◆ Exercise set
1) In the passage about the failed couples therapy, how much of the husband's heart muscle did his heart attack kill?
2) Carry the passage about the failed couples therapy forward from its final sentence.

◆ Reading passage
------------------------------------------------------------
We were having one of those post-op individual psychotherapy sessions shortly after the couples therapy I conducted with her and her husband had failed. Our bid to save her marriage had gone poorly from the start. A year ago, her husband had had a major heart attack that killed 40% of his heart muscle and left him weak and highly anxious. Every time he felt chest pain in the months afterwards, he was convinced he was having another heart attack and repeatedly called 911 to carry him out of his workplace on a stretcher. (No further heart damage was ever detected in the emergency room.) As a consequence of these disruptions, several different employers had fired him in quick succession. During our couples sessions, he pleaded with his wife to be patient with him until he found a position that suited his now diminished physical abilities and he regained confidence in his health and safety. But she eyed him coldly and expressed no empathy—only anger.

“I’m tired of working and working and working,” she complained to me during our individual meeting. “I have to take care of the house and do hair and everything. And he just doesn’t do anything. I’m tired of him saying he can’t do things.”

“But don’t you think his heart condition has changed what he can do?” I responded.

She shot back with rising irritation, “No. It’s all mental. He’s never been able to keep a job. Not since the beginning of our marriage 17 years ago. And he’s just trying to use his heart now to manipulate me to take care of him. But I won’t let him do that any more.”

Her view of him was as unshakeable as it was unforgiving. They separated soon after. She wound up starting her own small business and eventually marrying an older, affluent man who catered to her. He crashed on friends’ couches for a few weeks before moving into a homeless shelter. He only got back on his feet when he found another woman to take him in.

So what’s wrong with this picture? He was a lousy provider, in all likelihood, who’d made her feel victimized for nearly 17 years. She had every right to decline being re-victimized as his put-upon cardiac caregiver. Some would call that karmic justice.

But what happened here, in my mind, wasn’t simply an illustration of a bad relationship history undermining the willingness to make sacrifices on another’s behalf. She attributed malice to her husband’s intentions. At the same time, she trivialized his disabling heart functioning and resultant anxiety. It was as if she believed he was a malingerer and sociopath who willfully interpreted his chest pains as heart attack symptoms just to ride the ambulance and get out of a day’s work. To me, this was a distortion of the medical reality. Worse, it was a kind of character assassination that amounted to kicking a man when he was already down.
------------------------------------------------------------
◆ Dataset excerpt

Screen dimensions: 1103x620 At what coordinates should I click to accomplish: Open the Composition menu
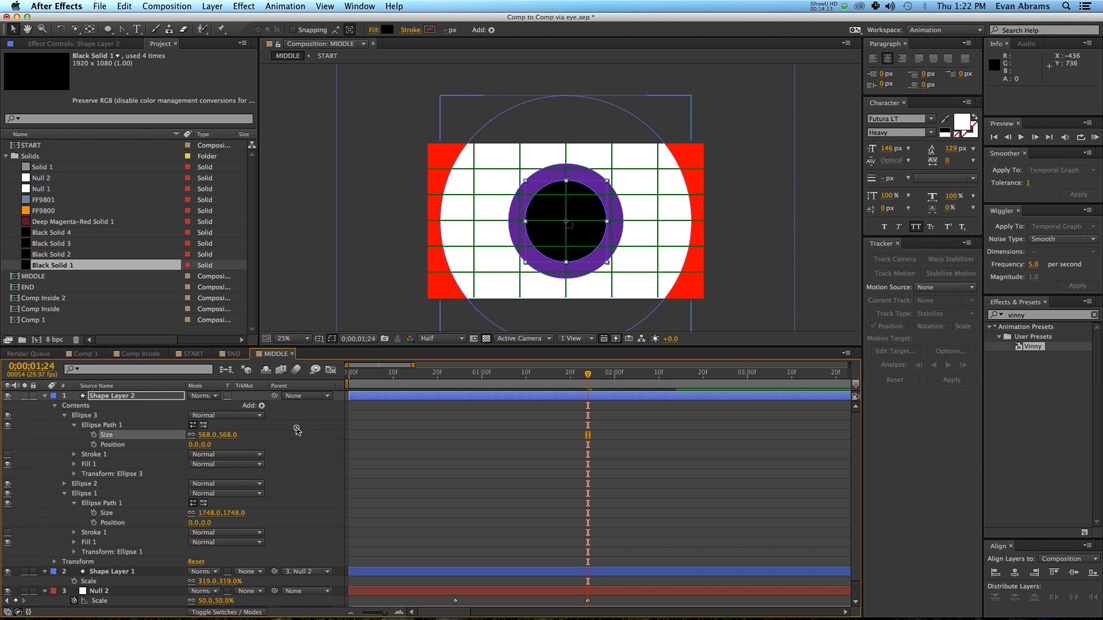click(166, 6)
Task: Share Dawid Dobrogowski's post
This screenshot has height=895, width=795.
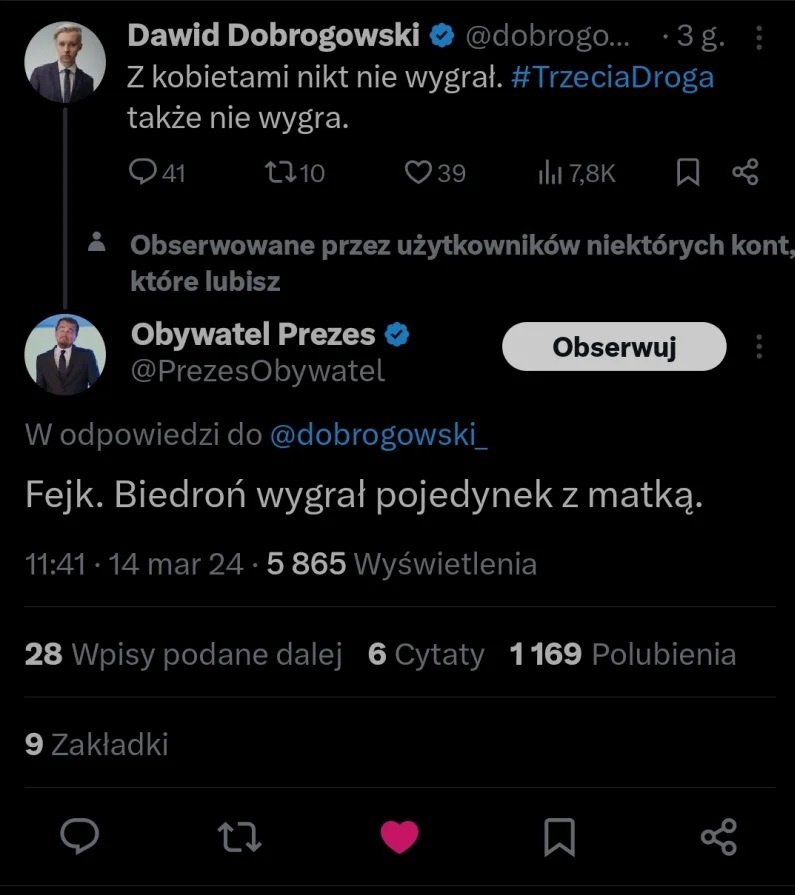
------------------------------------------------------------
◆ Responses to the exercise
1) 40%

2)
This happens in family caregiving in more subtle ways all of the time. Think of the emotionally distant adult daughter who avoids dealing with her father with dementia because he had always been mean to her when she was growing up. She perceives his yelling now as more of his old orneriness and not the agitated protests of a diseased mind. Or consider the wife of a lung cancer patient who blames him for ruining his life and hers because of his heavy smoking. Not every one of these family members will sever their ties with the care receiver when the time for caregiving arrives. Some will keep their distance and give little. Others will give lots but do it with an edge of resentment while assuming a bossy, morally superior stance.

This kind of blaming may feel right. But I think it’s misguided. Ill-used caregivers are entitled to walk away but do themselves no honor assuaging their guilt through being vindictive toward the newly vulnerable. That turns caregiving into a grudge match which compounds the suffering of the already disabled care receiver. It precludes any possible joy in the caregiving. It impedes real understanding of and empathy for the present predicament. We need to carefully distinguish the clinical symptoms of aging and illness from the past’s negative emotional legacy or risk conflating the two. Heart attacks needn’t prompt attacks on the heart.